My Polio Experience
By Donald B. Straith
After two years as a paratrooper in the United States Army and after World War II and two years studying at the University of Michigan, by the summer of 1948 I was ready for some adventure. I was in good shape, so I decided to return to Europe and bicycle to the placed where I had served during the war.
Alternating between trains and a bike, I bought in England, I spent about eight weeks touring, finishing up the last ten or twelve days in Switzerland, France, Belgium and Holland, where I boarded a freighter for the trip home. On board, I shared a cabin on the afterdeck with nine other men.

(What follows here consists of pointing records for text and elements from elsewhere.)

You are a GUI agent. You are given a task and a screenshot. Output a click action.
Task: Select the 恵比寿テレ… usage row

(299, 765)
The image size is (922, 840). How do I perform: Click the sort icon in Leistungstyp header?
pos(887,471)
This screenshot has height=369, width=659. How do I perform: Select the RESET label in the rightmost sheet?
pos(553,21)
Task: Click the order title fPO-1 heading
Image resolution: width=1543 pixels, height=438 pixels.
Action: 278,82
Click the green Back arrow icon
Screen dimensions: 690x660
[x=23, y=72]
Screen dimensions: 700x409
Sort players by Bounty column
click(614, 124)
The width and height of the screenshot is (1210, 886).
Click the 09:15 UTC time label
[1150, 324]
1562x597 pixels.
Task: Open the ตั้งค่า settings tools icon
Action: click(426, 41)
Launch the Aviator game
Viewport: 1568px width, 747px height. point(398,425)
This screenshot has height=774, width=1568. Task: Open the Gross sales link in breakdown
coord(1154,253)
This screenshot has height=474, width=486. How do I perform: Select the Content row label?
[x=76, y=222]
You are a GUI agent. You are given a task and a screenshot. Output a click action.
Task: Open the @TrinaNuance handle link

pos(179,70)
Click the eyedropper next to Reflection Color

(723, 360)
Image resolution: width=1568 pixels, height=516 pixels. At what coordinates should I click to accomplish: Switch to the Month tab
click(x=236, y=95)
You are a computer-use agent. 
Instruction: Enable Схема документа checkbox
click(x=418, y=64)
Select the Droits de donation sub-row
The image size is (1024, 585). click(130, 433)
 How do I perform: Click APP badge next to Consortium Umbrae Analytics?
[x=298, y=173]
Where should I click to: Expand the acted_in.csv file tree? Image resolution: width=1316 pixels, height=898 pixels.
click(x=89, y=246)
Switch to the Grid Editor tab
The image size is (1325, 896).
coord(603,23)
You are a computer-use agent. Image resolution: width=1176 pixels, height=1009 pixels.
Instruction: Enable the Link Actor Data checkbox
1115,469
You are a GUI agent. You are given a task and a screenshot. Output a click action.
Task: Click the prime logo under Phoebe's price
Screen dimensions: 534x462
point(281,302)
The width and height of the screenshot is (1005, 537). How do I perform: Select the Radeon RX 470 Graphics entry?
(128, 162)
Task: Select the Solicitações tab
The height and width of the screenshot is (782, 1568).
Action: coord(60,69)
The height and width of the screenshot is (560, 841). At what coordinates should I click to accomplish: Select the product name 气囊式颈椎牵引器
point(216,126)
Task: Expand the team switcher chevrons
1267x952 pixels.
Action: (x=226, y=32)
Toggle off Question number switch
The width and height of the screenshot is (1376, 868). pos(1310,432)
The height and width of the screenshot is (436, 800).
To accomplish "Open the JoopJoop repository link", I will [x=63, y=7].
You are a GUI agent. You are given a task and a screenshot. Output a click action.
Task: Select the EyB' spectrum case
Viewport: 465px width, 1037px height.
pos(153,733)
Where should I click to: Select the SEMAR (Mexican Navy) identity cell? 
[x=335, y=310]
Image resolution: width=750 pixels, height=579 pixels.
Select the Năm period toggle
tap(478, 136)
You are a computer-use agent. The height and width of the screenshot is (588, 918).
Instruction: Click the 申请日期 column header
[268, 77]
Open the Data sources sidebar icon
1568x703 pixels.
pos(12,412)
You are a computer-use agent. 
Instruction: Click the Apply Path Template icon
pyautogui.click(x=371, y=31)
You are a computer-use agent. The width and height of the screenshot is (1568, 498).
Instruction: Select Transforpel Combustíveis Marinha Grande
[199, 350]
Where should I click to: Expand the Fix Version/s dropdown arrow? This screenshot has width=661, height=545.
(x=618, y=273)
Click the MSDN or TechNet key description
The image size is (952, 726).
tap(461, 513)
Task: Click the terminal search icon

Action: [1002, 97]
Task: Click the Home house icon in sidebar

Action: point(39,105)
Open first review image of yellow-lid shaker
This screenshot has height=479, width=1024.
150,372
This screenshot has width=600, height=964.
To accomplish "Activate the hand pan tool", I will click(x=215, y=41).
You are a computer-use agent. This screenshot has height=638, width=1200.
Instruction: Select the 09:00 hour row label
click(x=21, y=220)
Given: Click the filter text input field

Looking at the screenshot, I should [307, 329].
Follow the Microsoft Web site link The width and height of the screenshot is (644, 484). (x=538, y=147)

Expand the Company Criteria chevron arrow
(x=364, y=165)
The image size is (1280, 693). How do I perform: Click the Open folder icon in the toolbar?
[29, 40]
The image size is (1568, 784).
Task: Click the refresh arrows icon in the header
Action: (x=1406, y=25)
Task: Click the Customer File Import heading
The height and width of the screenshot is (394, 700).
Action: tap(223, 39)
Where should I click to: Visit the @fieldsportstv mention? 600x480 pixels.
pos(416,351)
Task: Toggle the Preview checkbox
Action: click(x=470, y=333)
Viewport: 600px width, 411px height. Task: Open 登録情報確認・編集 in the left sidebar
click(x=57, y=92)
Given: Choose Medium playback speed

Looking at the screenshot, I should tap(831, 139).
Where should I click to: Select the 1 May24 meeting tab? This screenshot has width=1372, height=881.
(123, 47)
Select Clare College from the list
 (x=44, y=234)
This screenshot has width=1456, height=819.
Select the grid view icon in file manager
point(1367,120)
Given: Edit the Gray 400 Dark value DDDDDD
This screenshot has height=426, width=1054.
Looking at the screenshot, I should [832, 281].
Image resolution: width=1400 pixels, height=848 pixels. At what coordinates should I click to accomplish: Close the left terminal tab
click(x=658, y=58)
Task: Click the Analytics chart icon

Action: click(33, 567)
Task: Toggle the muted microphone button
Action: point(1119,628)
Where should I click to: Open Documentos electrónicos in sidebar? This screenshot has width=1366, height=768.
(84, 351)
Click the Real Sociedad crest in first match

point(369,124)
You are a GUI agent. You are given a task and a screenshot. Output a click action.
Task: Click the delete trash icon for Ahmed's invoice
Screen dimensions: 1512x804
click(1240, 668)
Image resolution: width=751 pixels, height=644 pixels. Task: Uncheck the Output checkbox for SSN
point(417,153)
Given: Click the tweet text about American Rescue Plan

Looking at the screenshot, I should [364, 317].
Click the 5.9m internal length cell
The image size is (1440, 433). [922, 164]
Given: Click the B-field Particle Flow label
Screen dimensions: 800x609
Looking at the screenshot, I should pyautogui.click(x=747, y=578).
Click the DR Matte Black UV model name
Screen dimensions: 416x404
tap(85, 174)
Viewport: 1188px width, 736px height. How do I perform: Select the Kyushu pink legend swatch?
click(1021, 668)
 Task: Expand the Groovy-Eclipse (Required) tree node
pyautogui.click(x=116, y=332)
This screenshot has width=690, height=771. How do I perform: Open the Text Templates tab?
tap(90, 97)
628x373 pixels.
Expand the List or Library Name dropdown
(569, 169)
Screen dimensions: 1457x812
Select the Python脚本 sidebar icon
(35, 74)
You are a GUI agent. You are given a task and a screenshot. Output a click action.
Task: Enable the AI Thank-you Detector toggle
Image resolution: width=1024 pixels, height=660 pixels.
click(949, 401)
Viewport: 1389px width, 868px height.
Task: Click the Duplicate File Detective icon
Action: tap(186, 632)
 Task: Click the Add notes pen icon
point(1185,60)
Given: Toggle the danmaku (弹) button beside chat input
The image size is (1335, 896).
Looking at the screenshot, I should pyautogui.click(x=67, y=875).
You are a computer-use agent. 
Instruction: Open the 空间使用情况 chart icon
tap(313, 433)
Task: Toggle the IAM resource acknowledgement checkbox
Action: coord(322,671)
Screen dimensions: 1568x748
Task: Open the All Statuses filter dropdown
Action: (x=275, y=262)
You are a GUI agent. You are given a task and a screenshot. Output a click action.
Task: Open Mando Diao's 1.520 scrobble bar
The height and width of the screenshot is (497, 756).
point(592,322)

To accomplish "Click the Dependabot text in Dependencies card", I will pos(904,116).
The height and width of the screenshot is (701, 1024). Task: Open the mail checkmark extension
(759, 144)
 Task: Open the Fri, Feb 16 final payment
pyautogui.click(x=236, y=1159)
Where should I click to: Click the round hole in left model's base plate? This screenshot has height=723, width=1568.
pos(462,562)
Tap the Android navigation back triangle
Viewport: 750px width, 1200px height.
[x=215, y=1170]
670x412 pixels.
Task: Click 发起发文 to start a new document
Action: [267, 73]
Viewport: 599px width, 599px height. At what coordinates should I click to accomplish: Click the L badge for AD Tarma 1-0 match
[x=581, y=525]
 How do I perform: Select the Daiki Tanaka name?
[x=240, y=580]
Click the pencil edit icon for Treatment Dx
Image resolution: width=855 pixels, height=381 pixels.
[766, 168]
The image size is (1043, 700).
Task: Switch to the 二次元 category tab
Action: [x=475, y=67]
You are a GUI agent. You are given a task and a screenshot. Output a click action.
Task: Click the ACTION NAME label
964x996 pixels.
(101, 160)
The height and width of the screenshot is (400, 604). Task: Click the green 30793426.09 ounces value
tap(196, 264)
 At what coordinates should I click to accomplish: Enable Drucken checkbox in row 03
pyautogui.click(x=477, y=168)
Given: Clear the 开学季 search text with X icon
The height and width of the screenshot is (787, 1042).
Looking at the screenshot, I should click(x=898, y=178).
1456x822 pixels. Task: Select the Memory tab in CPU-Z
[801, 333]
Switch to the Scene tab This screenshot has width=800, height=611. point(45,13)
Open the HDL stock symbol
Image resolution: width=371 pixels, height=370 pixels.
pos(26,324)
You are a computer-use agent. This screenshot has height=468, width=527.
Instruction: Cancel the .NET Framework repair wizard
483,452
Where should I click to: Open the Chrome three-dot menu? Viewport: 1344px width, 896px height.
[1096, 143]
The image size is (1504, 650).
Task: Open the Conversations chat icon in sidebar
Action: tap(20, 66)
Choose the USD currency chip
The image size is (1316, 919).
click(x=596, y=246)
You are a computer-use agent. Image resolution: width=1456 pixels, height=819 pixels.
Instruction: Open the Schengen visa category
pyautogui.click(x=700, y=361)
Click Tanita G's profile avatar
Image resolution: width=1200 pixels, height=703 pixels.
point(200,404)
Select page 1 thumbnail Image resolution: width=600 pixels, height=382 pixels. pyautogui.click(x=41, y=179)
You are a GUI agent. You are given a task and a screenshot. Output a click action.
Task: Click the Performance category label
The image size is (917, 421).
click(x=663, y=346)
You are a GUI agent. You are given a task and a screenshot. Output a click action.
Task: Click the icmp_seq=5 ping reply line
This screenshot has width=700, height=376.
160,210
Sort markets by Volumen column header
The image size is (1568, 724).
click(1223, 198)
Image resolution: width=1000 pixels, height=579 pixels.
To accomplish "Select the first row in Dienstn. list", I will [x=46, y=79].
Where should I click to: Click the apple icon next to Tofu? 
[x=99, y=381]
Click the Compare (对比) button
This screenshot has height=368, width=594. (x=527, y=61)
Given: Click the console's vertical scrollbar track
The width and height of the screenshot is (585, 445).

About the third day at sea, I was lying on my bunk reading when I began experiencing double vision that would not go away. Later - I believe the same day - I found, when I went to the lavatory, that I lost all the strength in my abdominal muscles. As my condition to decline, I was moved to the ship’s infirmary cabin. Although the ship carried no doctor, the ship’s captain was supposedly also a pharmacist’s mate, so he took over my care, claiming that I was just seasick and undernourished. His treatment was to insist that I drink a shot of cognac in a full glass of milk of magnesia several times a day, even though the mixture came out of my nose as fast as I drank it. This should have indicated to him that more was involved. Needless to say, having no bowel function, I ate very little for the rest of the voyage. However, I was still able to walk.
On the ship’s arrival in New York, I made it down the gangplank, but, at the bottom, my knees almost gave out. Realizing I needed help, I hailed a taxi to take me to a relative’s home on Long Island. The family had three small children, so the family’s pediatrician was called upon to make a house call to examine me. His diagnosis? The same as the captain’s —seasickness and malnutrition!
The following morning, both of my legs gave out completely. My father immediately came from Detroit to get me and carried me on his back through Grand Central Station to reach our train. As soon as we arrived home, our family doctor was summoned. It took him only minutes to determine that I had polio - - both bulbar and spinal. When asked by my folks, he said that my chances were 50/50.
I was transferred to the infectious diseases pavilion at Herman Kiefer Hospital, where I spent the next four months. There, I shared a room with two other slightly older men on a whole floor of polio cases. We were told that the ratio of adult (sixteen years and older) polio cases to juvenile cases was unusually high that year - - one in every three cases was an adult.
Our treatment was the Sister Kenny protocol - - heavy wool blankets soaked in almost boiling water, then laid across our backs, buttocks, and legs and covered with rubber sheets to retain the heat. It was extremely painful but, we were told, it would relax the polio-tightened muscles. How successful that was, I don’t know. As I recall, we were given some exercise, but not much. I do know that I was reprimanded by a staff member for pulling myself across the ends of three beds in our room to get to our bathroom.
It was probably another week or so before my vision returned to normal and my legs began to recover some strength. By the time I was discharged several months later, I was walking with those half-crutch things we called “sticks”, which I used for less than a year. I was outfitted with a spring brace attached to my left shoe to compensate for a weak leg and drop foot. This device broke periodically from metal fatigue and had to be replaced, so eventually I gave up and began taping my ankle each morning with an Ace bandage. This worked well during the day, but I was in agony by the time I removed the tape in the evening. I continued this routine for many years until a friend tole me about a new brace made of PVC that had become available. I have now worn such a device for over twenty years, and how I wish that it had been available years earlier!
Although I still have a weak left leg, a drop foot, one paralyzed vocal cord, and only 62% lung capacity, I have lived a full life and not let my disabilities hold me back. One of my hospital roommates told me to “never even think of trying to ski”, yet I later met my wife-to-be on a ski trip. Now in my nineties, I have traveled over much of the world, have been swimming with sting rays in the Pacific, have gone helmet-diving in the Atlantic, and have even climbed the Great Pyramid in Egypt. I have tried to maintain a positive attitude and determination in spite of the disabilities left by my polio experience and I think that I have done pretty well.